Daher arbeiteten sie in Finnland und der Mongolei mit zusätzlichen Co-Regisseuren aus dem jeweiligen Land, die für eine gewisse Vertrautheit am Set sorgten. Zudem hielten sie per Videocalls dauerhaft Kontakt mit den Athlet:innen.

Inklusion in der Gesellschaft lange nicht selbstverständlich

Doch, dass die Verständigung manchmal ein Problem war, merkt man in der eineinhalbstündigen Dokumentation selten. Über die Dauer des Films baut sich eine starke Nähe und Vertrautheit zu den Protagonist:innen auf.

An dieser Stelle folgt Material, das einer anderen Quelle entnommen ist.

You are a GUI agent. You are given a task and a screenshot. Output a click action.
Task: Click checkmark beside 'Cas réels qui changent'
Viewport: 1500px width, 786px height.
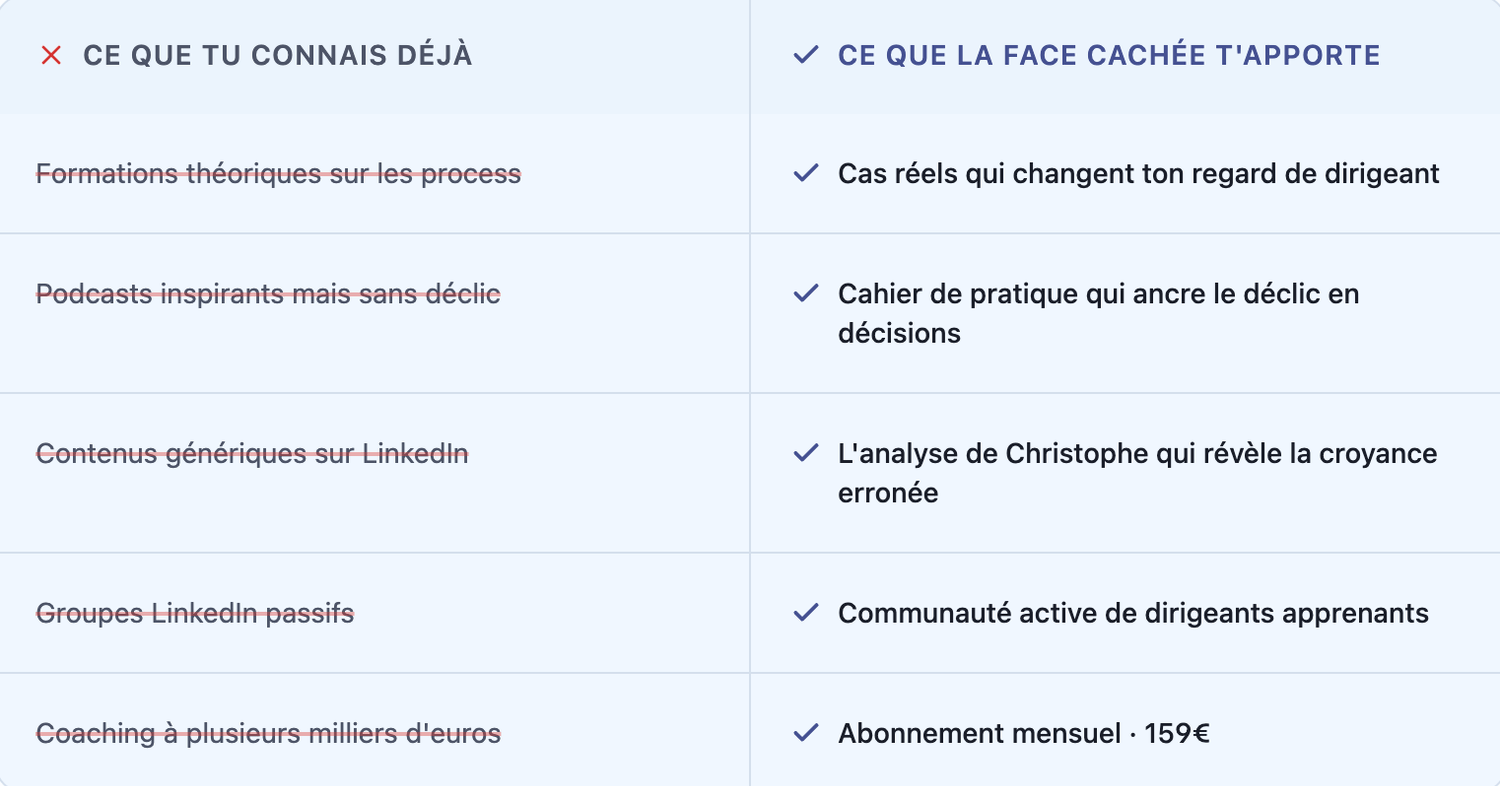[805, 174]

Was wohl noch viel wichtiger ist: Man nimmt häufig gar nicht wahr, dass sie beeinträchtigt sind. "Keiner ist normal, jeder hat seine Themen", bringt es Toivos Segel-Teamkollege Roope in einem Gespräch auf den Punkt.

Denn laut des Autorenduos können "Menschen mit Behinderung der Gesellschaft eigentlich viel mehr zurückgeben, als die Gesellschaft vermutet." Für die Zukunft sei das der optimale Ansatzpunkt, den die Gesellschaft und auch Behörden viel mehr forcieren müssten. "Damit Menschen mit Behinderung nicht immer als Bittsteller auftreten und Antrag um Antrag ausfüllen müssen, sondern dass man es schafft, das umzudrehen."

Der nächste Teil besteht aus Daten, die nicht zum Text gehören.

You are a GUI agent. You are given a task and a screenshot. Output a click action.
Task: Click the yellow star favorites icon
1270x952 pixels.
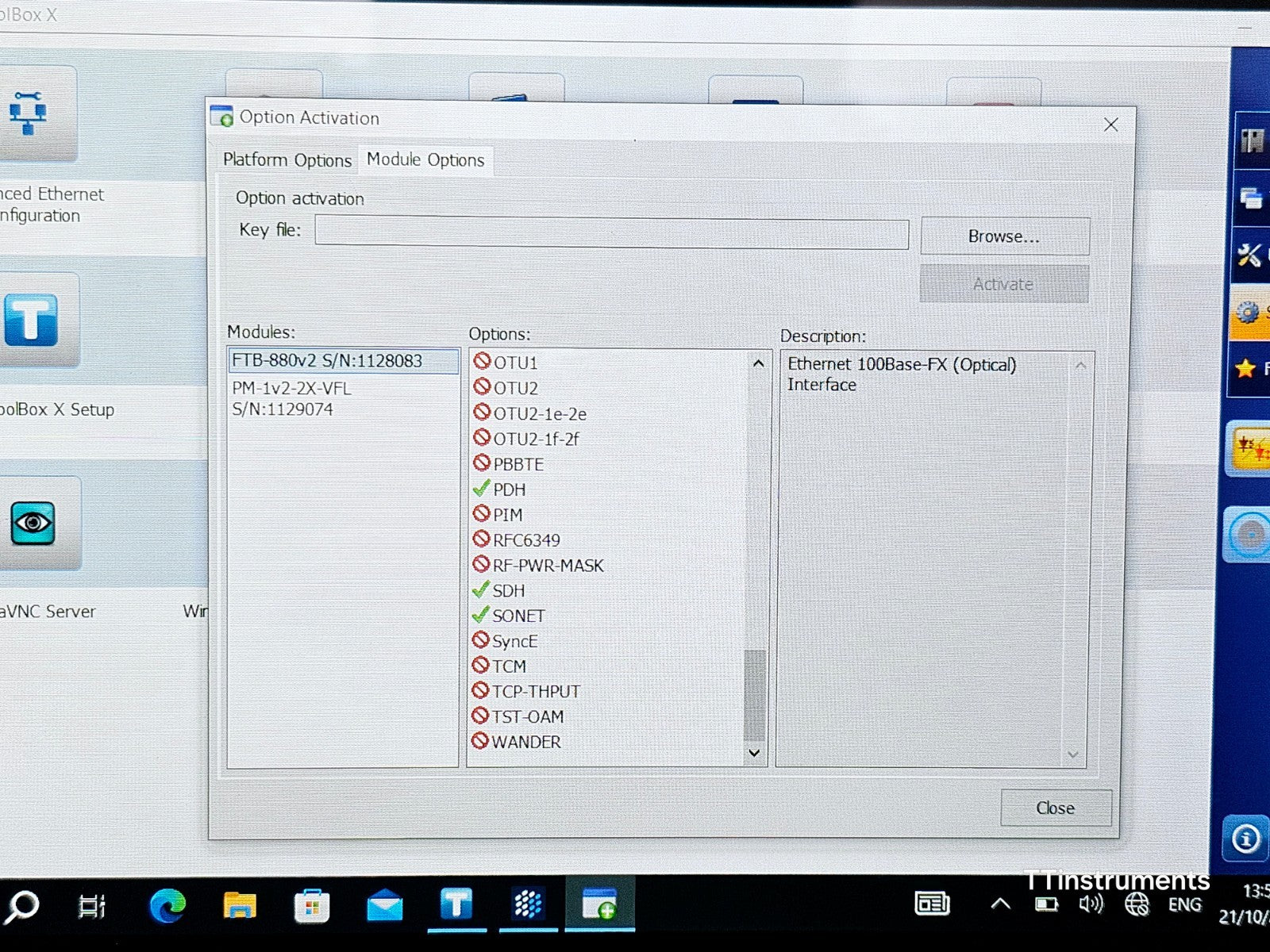click(x=1246, y=368)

Gordon Volk resümiert zudem, dass es im Endeffekt egal ist, was sich Regierungen ausdenken, wenn wir es nicht mit Leben füllen: "Es kommt auf jeden einzelnen Menschen an, der sich zu diesem Thema Gedanken macht und etwas dazu beiträgt."

So erhoffen sich die Filme-Macher, dass ihre Doku und vor allem die Special Olympics für einen gewissen Push sorgen, damit sich mehr Sportvereine für einen inklusiven Sport engagieren.